> _Task brief_:
Starting at the line below that contains "Where should I click to: Center" and ending at the line that contains "Click the TYPE column header", retype each line exactly as it stands, but omit the pictures.

[Saved data entries]
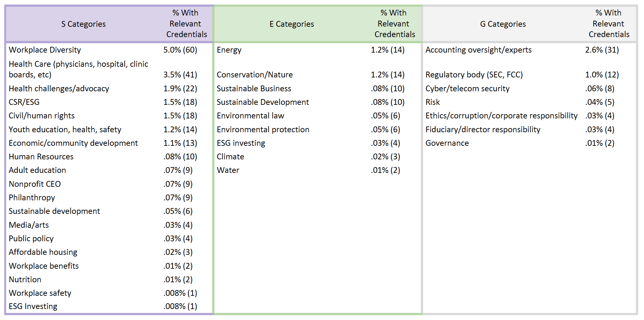Screen dimensions: 644x320
Task: Click the 5.0% (60) value cell
Action: [x=180, y=50]
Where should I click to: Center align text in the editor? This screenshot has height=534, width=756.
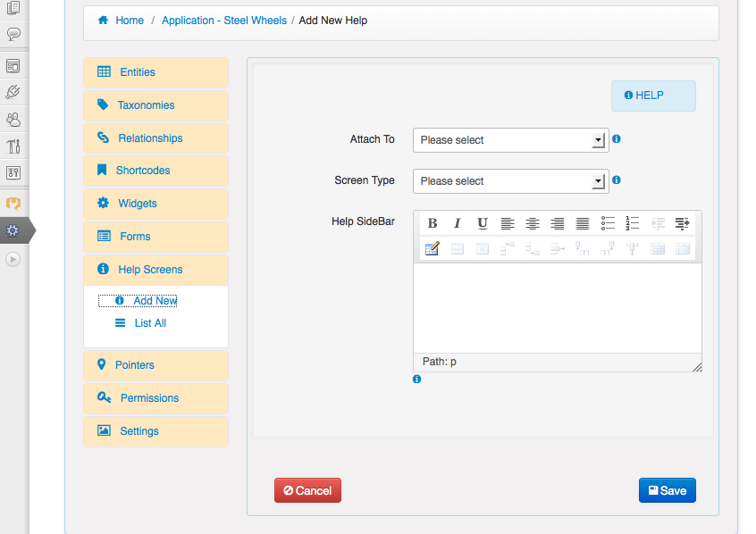click(533, 224)
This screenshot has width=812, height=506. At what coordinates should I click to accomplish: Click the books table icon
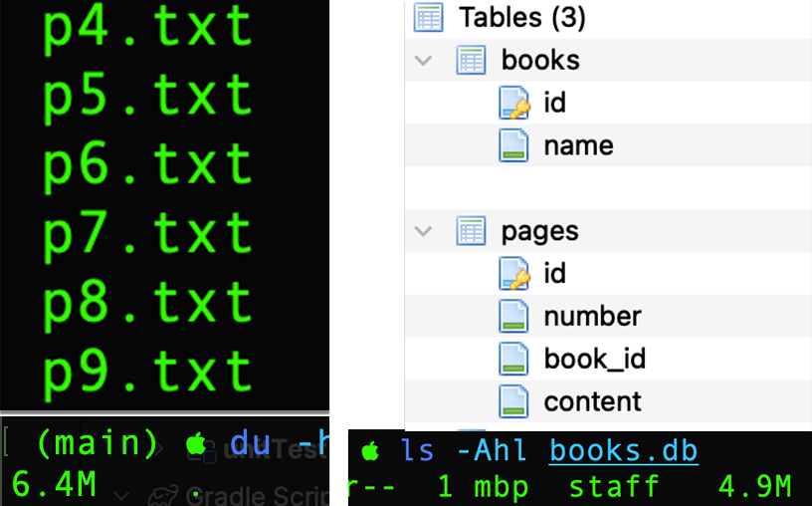coord(471,60)
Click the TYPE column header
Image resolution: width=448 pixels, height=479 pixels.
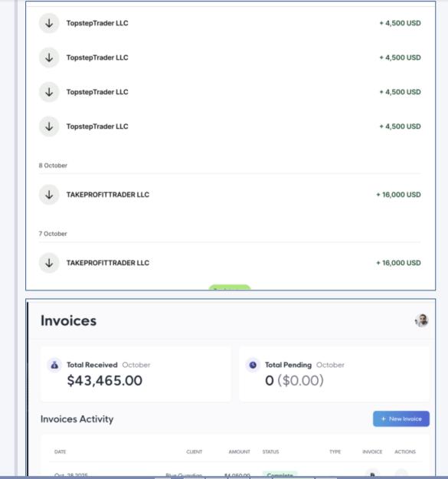click(335, 452)
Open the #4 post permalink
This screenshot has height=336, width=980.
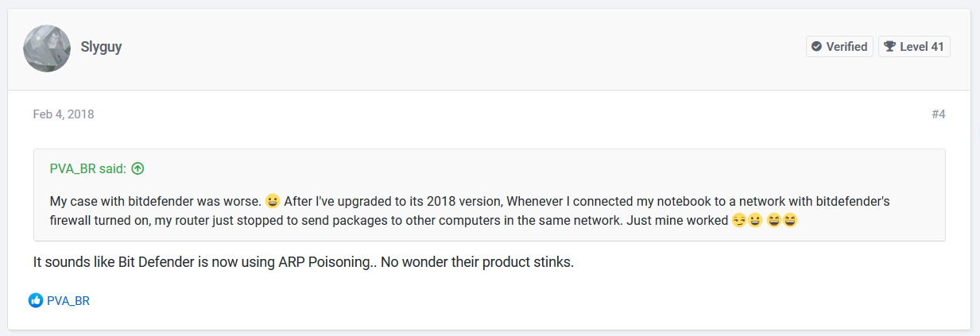[938, 114]
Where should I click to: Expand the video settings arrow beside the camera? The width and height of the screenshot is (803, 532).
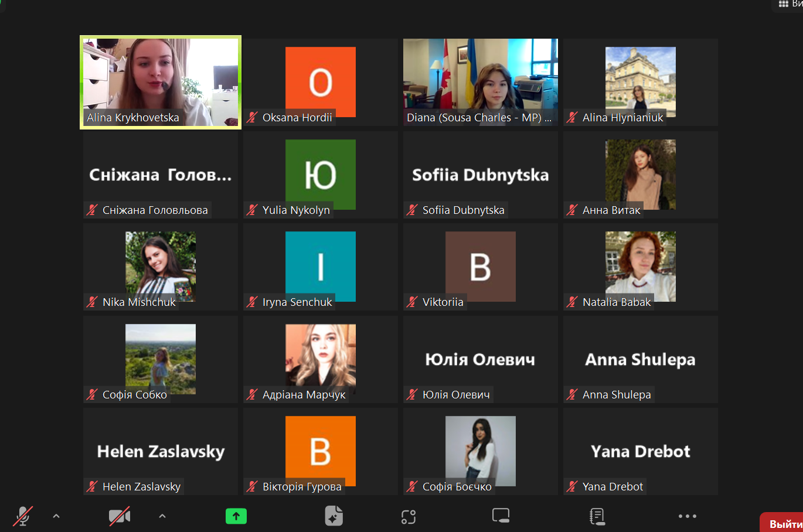tap(162, 516)
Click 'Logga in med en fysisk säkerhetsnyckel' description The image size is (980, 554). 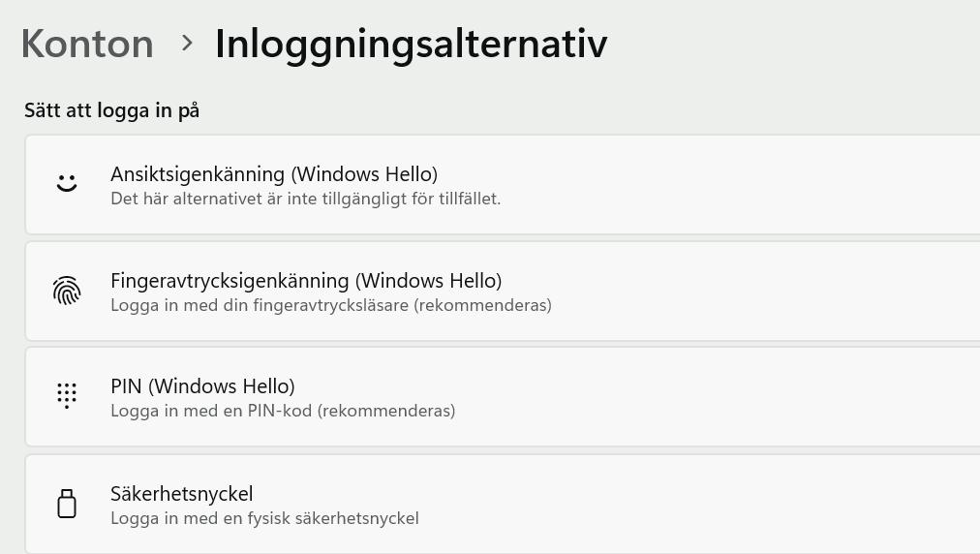(x=264, y=519)
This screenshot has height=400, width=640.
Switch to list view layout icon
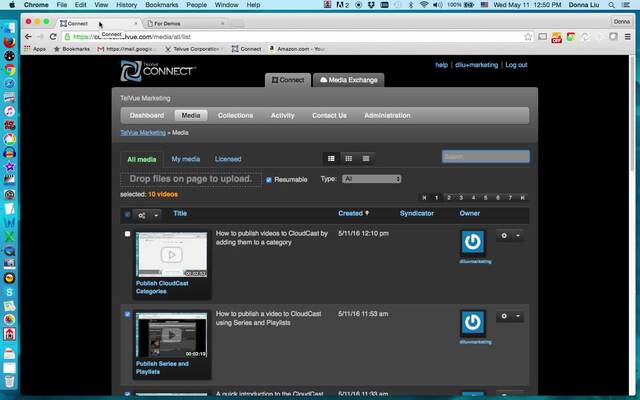coord(331,158)
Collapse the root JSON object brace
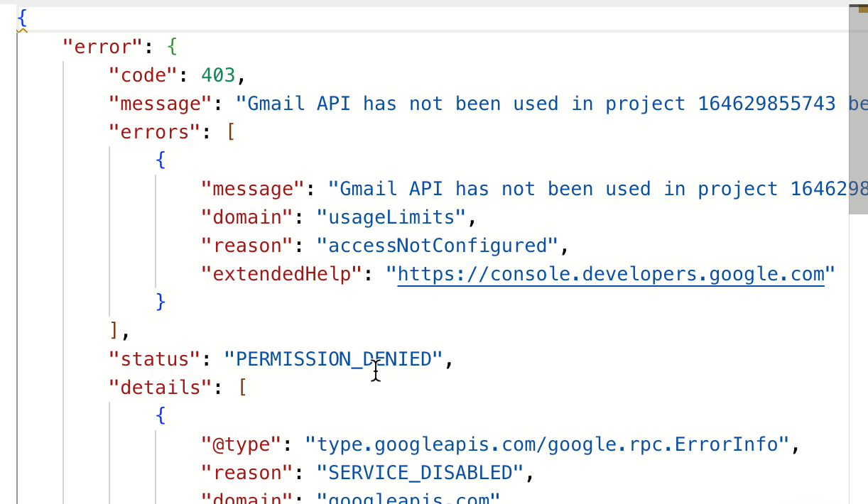 [x=22, y=18]
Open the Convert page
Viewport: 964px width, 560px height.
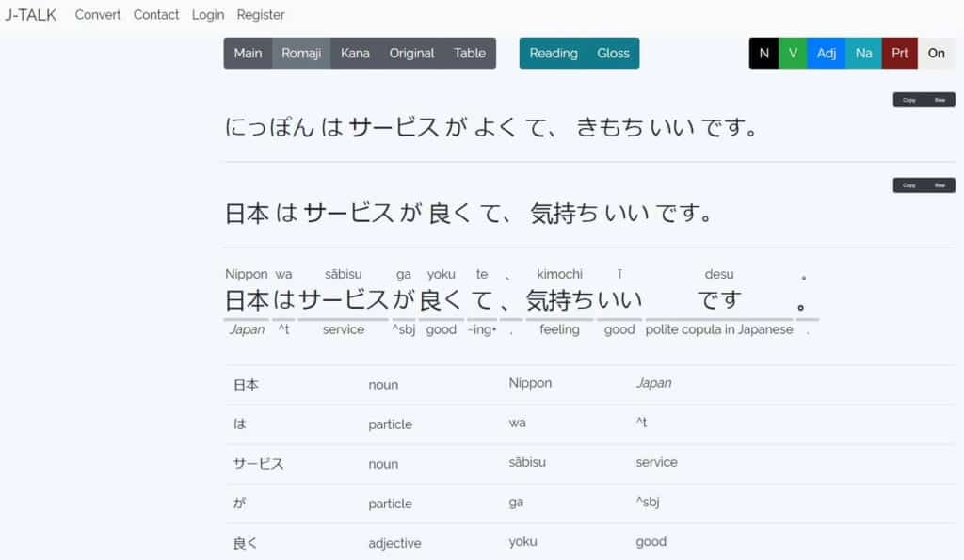click(98, 14)
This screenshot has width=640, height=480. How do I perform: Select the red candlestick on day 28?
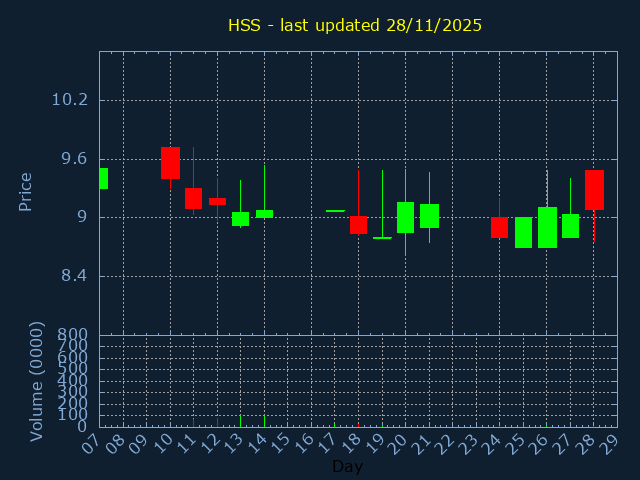(594, 189)
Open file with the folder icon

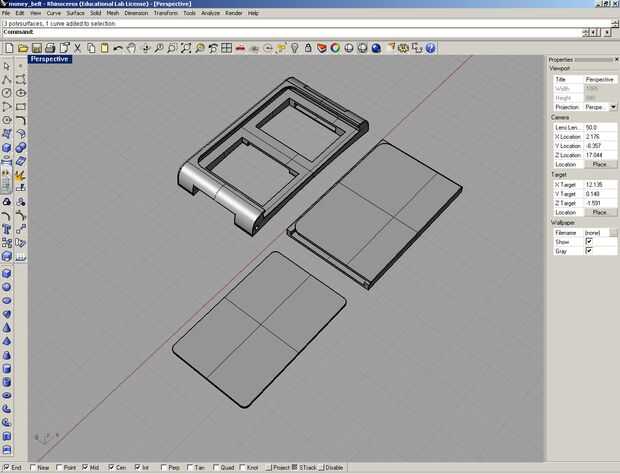click(x=23, y=48)
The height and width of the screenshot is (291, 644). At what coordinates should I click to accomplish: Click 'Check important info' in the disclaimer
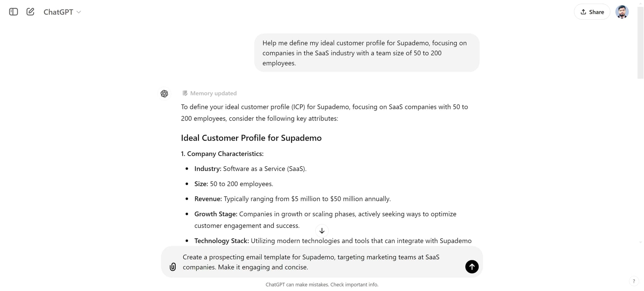tap(354, 284)
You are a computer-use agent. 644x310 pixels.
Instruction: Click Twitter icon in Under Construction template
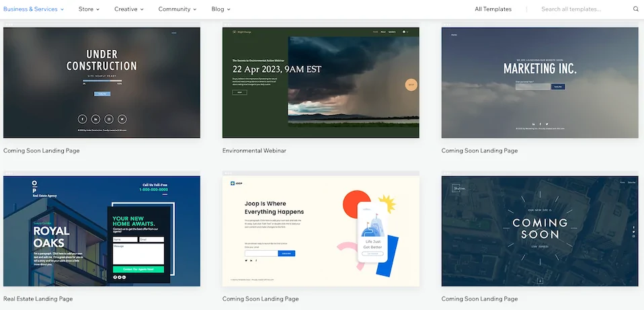tap(121, 118)
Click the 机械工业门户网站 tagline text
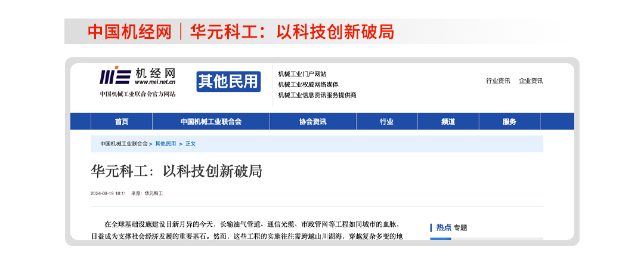Screen dimensions: 644x262 tap(302, 74)
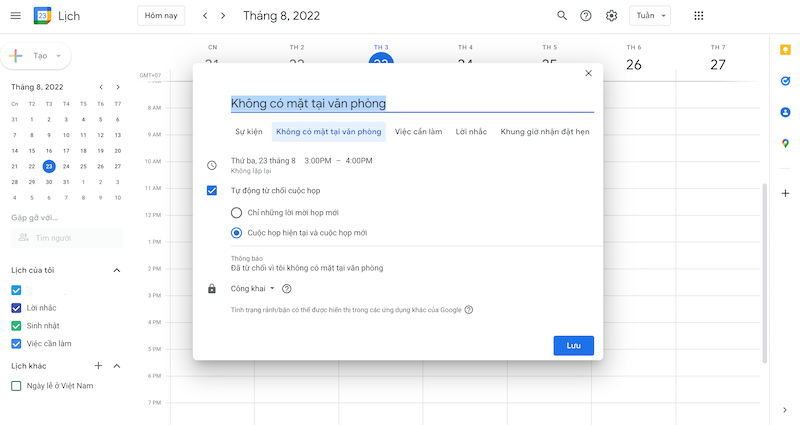Open Google Keep in side panel

(785, 49)
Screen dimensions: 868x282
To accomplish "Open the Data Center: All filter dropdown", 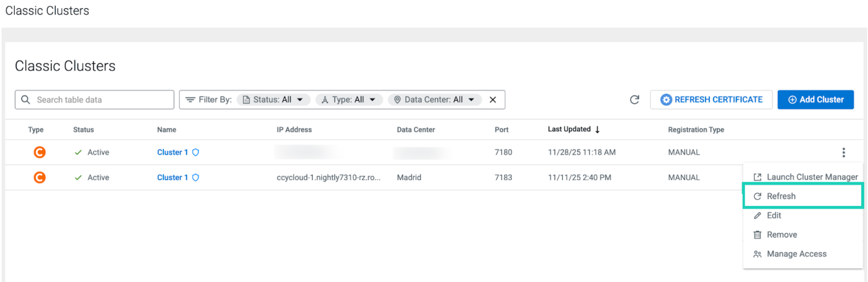I will click(434, 100).
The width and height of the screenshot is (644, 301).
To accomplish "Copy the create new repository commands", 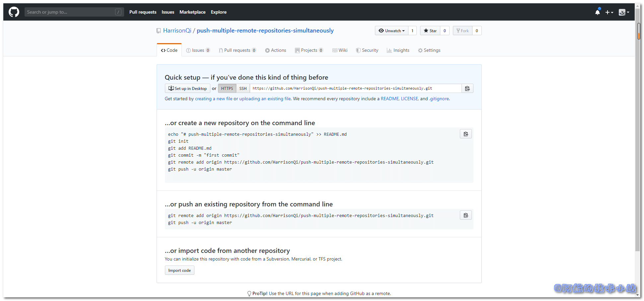I will click(x=465, y=134).
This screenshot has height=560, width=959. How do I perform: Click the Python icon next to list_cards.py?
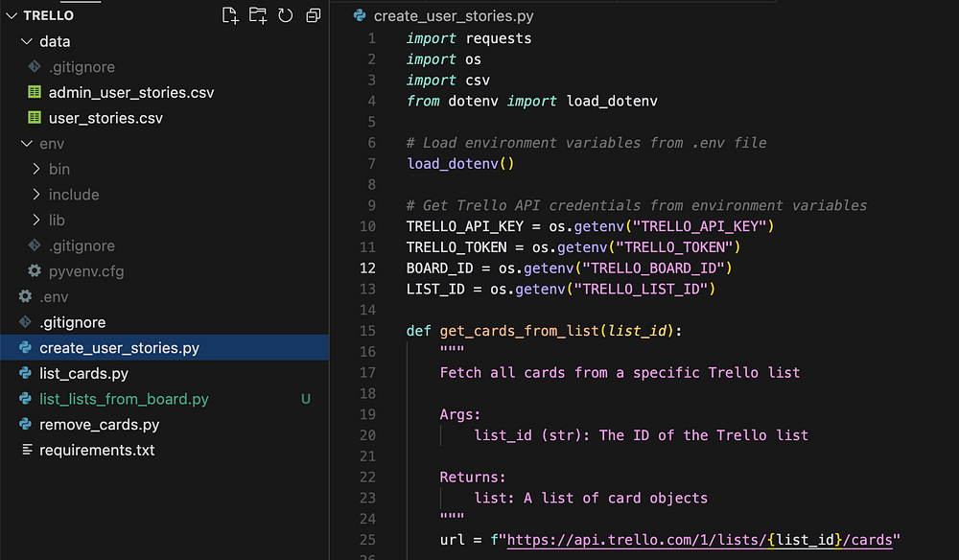[25, 374]
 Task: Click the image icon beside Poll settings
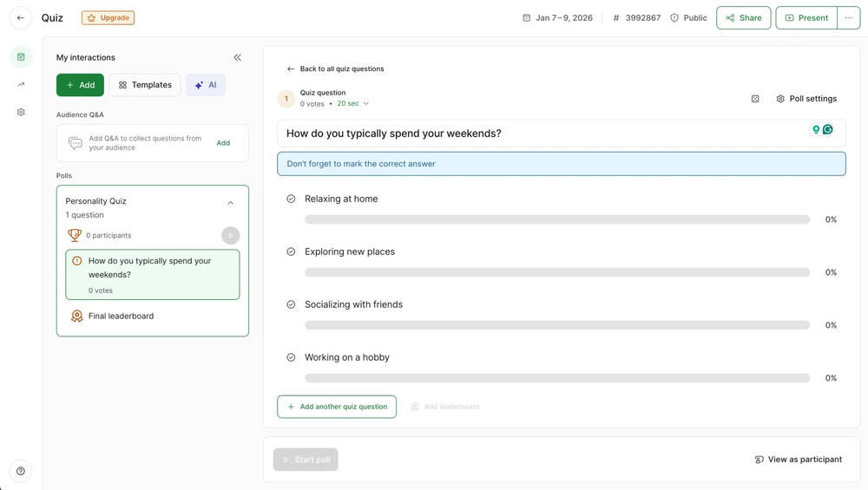point(755,99)
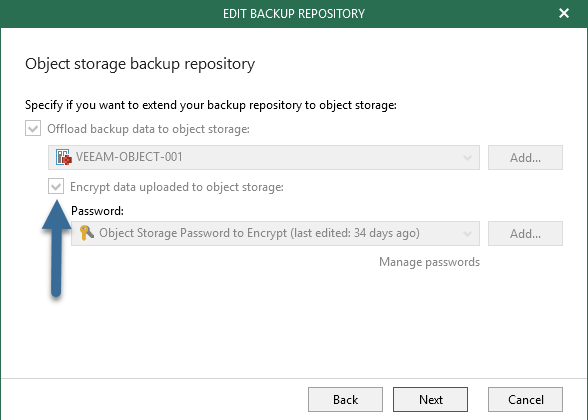Click the blue annotation arrow
This screenshot has width=588, height=420.
click(x=56, y=248)
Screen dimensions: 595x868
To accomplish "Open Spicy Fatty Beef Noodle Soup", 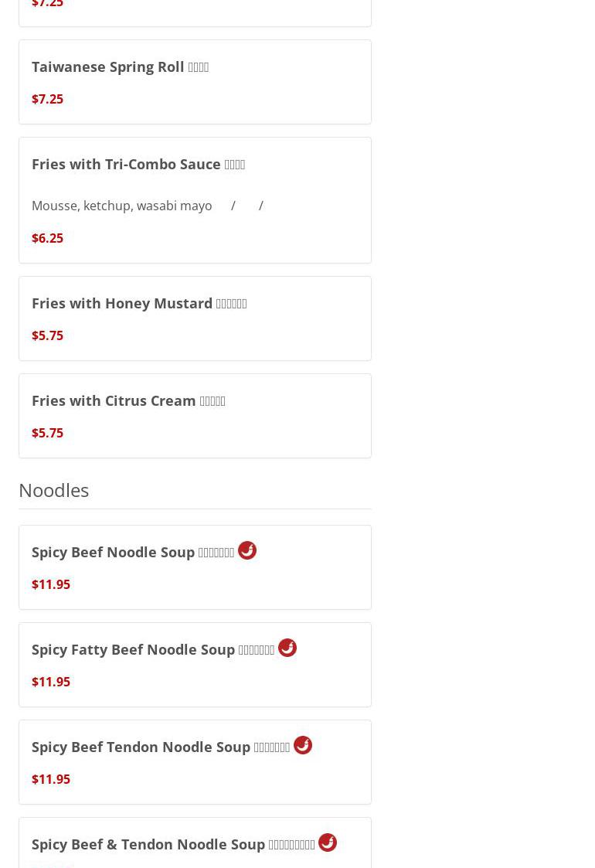I will pyautogui.click(x=153, y=650).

> _Response area_:
Where should I click to: Center align text in the editor? This screenshot has height=534, width=756.
click(533, 224)
This screenshot has width=812, height=506. At what coordinates should I click to accomplish: Click the books table icon
coord(471,60)
Click the TYPE column header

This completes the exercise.